╭──

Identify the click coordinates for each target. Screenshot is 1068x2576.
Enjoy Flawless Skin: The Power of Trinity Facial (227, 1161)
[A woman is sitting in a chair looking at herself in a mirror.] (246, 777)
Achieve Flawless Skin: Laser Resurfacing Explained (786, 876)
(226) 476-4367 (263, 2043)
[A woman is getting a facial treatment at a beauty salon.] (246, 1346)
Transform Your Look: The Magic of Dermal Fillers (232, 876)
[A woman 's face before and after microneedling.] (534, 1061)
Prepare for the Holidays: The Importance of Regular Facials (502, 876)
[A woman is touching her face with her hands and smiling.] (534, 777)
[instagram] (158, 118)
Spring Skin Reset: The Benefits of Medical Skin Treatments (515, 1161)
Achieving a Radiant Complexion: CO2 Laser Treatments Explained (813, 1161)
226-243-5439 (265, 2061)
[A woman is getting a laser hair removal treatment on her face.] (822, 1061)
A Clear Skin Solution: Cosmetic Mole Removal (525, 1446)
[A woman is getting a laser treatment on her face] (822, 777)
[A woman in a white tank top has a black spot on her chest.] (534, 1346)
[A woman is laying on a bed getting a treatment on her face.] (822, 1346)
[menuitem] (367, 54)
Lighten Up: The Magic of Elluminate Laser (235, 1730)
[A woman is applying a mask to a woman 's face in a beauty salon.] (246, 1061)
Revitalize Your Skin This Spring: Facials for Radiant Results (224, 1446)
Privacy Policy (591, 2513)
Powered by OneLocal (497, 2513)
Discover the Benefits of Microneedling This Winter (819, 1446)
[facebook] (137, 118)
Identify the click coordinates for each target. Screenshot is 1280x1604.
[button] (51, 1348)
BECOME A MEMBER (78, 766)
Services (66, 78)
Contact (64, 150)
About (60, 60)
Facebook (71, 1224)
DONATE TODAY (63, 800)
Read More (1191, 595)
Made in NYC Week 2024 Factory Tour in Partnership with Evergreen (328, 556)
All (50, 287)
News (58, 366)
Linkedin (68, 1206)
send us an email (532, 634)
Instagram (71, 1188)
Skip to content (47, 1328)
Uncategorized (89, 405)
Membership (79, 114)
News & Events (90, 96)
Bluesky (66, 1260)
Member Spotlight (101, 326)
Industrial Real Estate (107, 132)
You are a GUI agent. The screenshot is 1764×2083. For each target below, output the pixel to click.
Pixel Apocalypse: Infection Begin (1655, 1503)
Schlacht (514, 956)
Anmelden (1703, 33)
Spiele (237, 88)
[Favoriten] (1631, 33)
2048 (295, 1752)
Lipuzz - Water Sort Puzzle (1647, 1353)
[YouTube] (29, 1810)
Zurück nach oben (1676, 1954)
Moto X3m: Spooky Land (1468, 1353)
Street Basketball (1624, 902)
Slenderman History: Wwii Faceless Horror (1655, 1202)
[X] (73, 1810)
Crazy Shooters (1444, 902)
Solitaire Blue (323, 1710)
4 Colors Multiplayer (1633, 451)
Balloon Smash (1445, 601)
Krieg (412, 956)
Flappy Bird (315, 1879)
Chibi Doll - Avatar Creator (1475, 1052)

╰──

**Your task:** Please print exactly what appears from the first line of the data through the line with "[A woman in", including both of those lines and nothing past them.

**Response area:**
Identify the click coordinates for each target. Screenshot is 1068x2576.
Enjoy Flawless Skin: The Power of Trinity Facial (227, 1161)
[A woman is sitting in a chair looking at herself in a mirror.] (246, 777)
Achieve Flawless Skin: Laser Resurfacing Explained (786, 876)
(226) 476-4367 (263, 2043)
[A woman is getting a facial treatment at a beauty salon.] (246, 1346)
Transform Your Look: The Magic of Dermal Fillers (232, 876)
[A woman 's face before and after microneedling.] (534, 1061)
Prepare for the Holidays: The Importance of Regular Facials (502, 876)
[A woman is touching her face with her hands and smiling.] (534, 777)
[instagram] (158, 118)
Spring Skin Reset: The Benefits of Medical Skin Treatments (515, 1161)
Achieving a Radiant Complexion: CO2 Laser Treatments Explained (813, 1161)
226-243-5439 (265, 2061)
[A woman is getting a laser hair removal treatment on her face.] (822, 1061)
A Clear Skin Solution: Cosmetic Mole Removal (525, 1446)
[A woman is getting a laser treatment on her face] (822, 777)
[A woman in a white tank top has a black spot on her chest.] (534, 1346)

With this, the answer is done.